Abstract: In this paper we propose the exploitation of high mobility portable battery operated Video Players (PVP) for the retrieval of video associated with the location in which it may be used. Reporting on an earlier interactive multimedia location-based prototype, we assess the possibilities for specific ontologies of a taxonomy of indexing procedure which avoids text-based retrieval methods, using instead the mnemonics of image association. We outline the proposed development of PVP firmware and a related user application enabling users to construct indexing procedures appropriate to their needs, using a metadesign approach,.

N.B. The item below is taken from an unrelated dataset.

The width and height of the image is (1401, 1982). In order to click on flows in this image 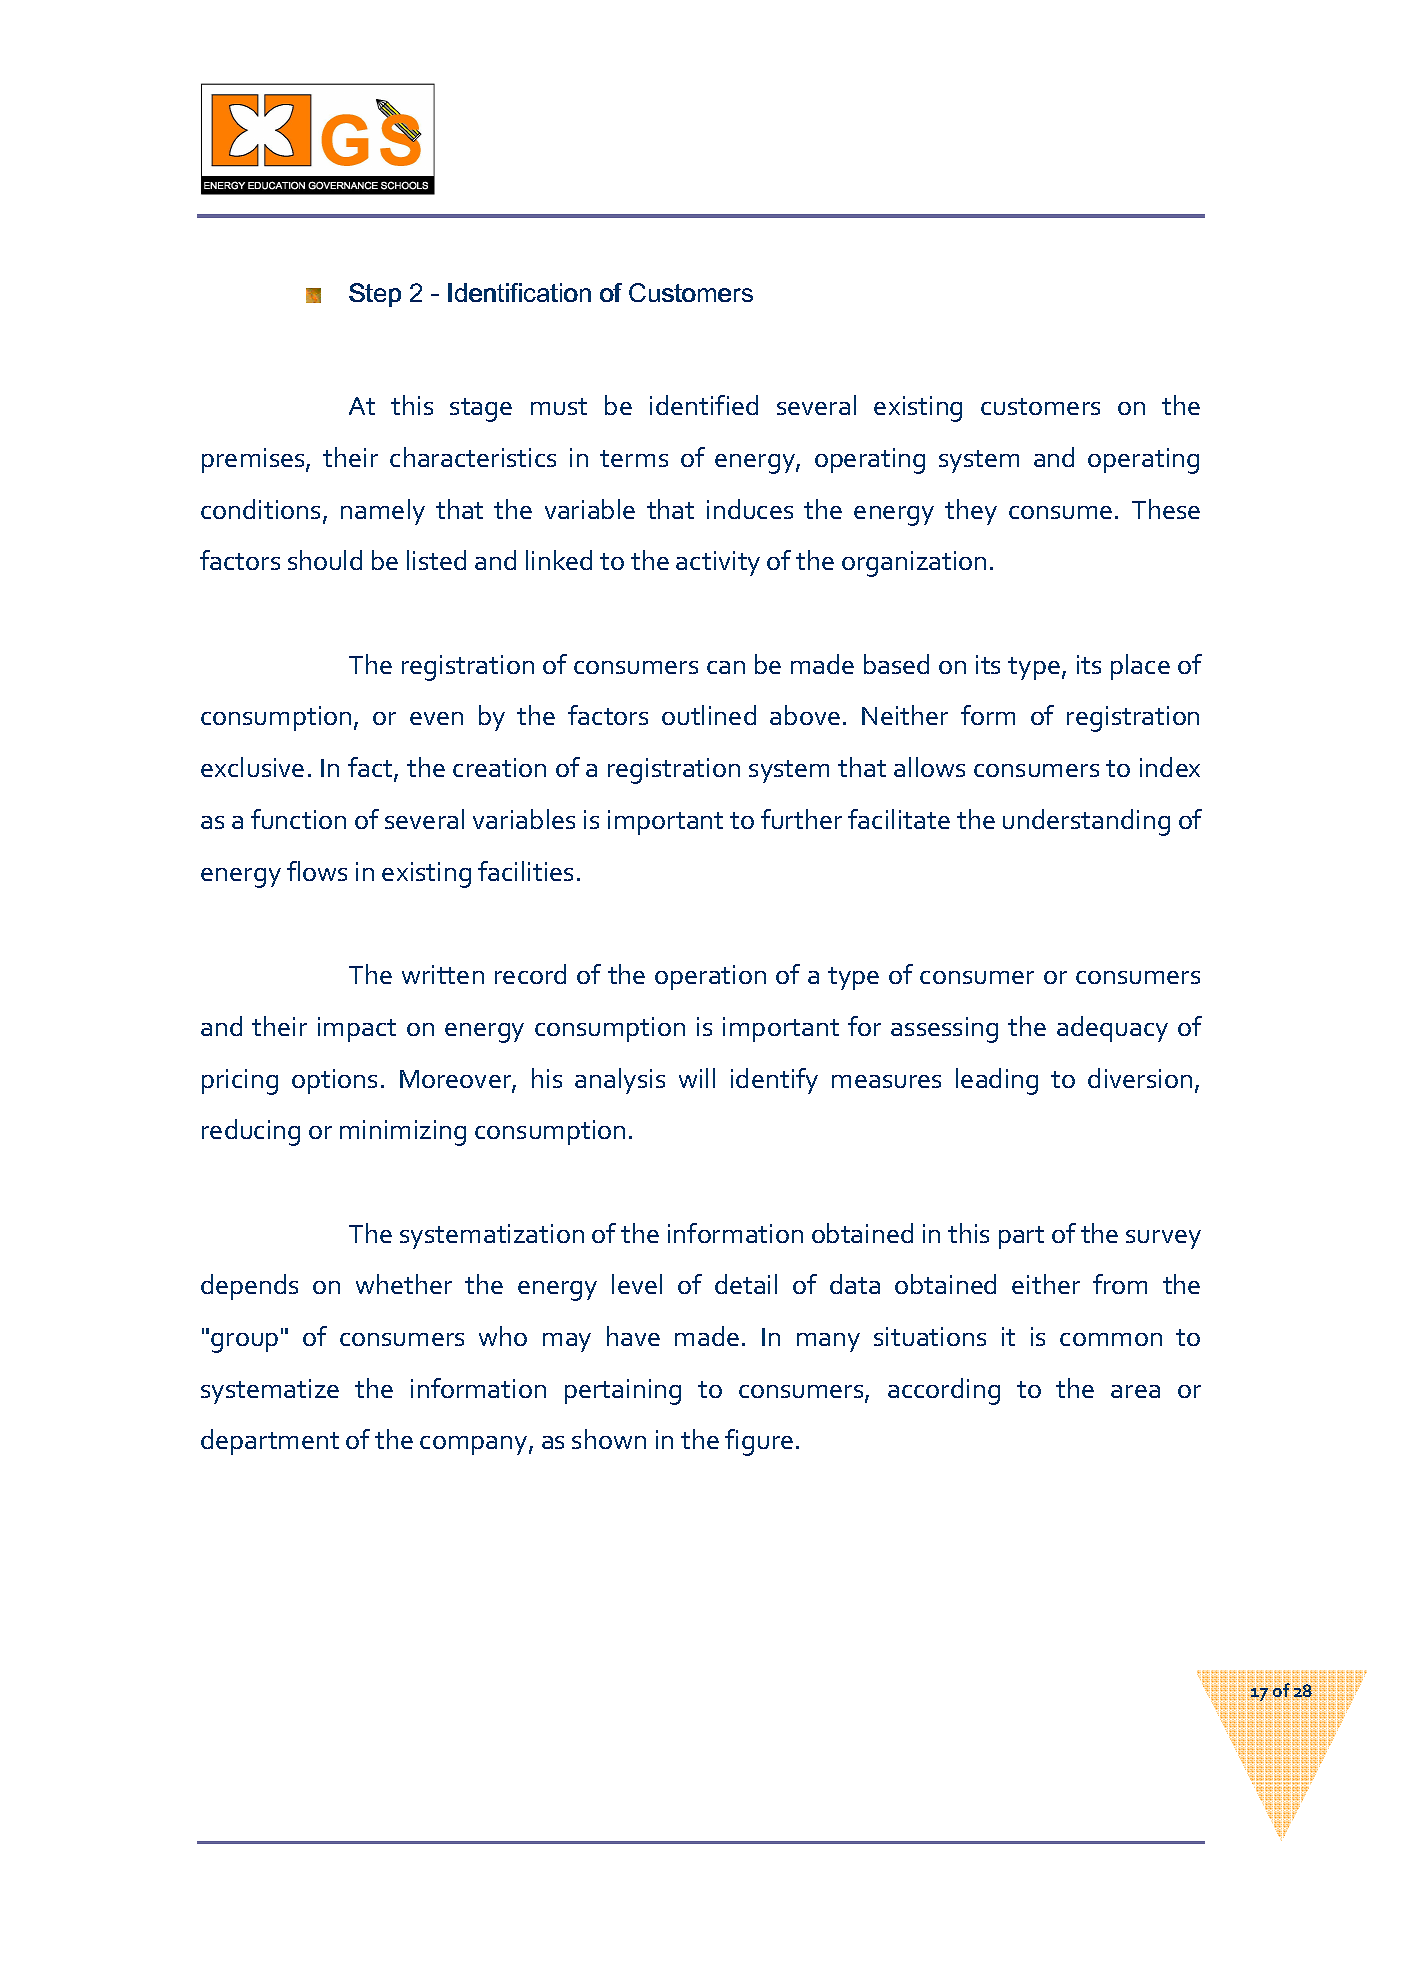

Keywords: hypermedia, video, video player, authoring



1   Introduction
The proposal emerges from current interdisciplinary research into machine memory as a context for understanding its relation to human memory and methods for storing and retrieving movie files. It proposes an approach to indexing audio-visual media utilising an ‘index-movie’ file as the taxonomy of the indexing procedure, to which is linked related movie files. An interactive experimental prototype, PathScape, has provided initial evaluation of the concept using a real-world time-space representation as the basis for indexing. Further practice-based research approaches to user-defined storage and retrieval systems for the video iPod and other PVPs as advanced portable video systems, will be described.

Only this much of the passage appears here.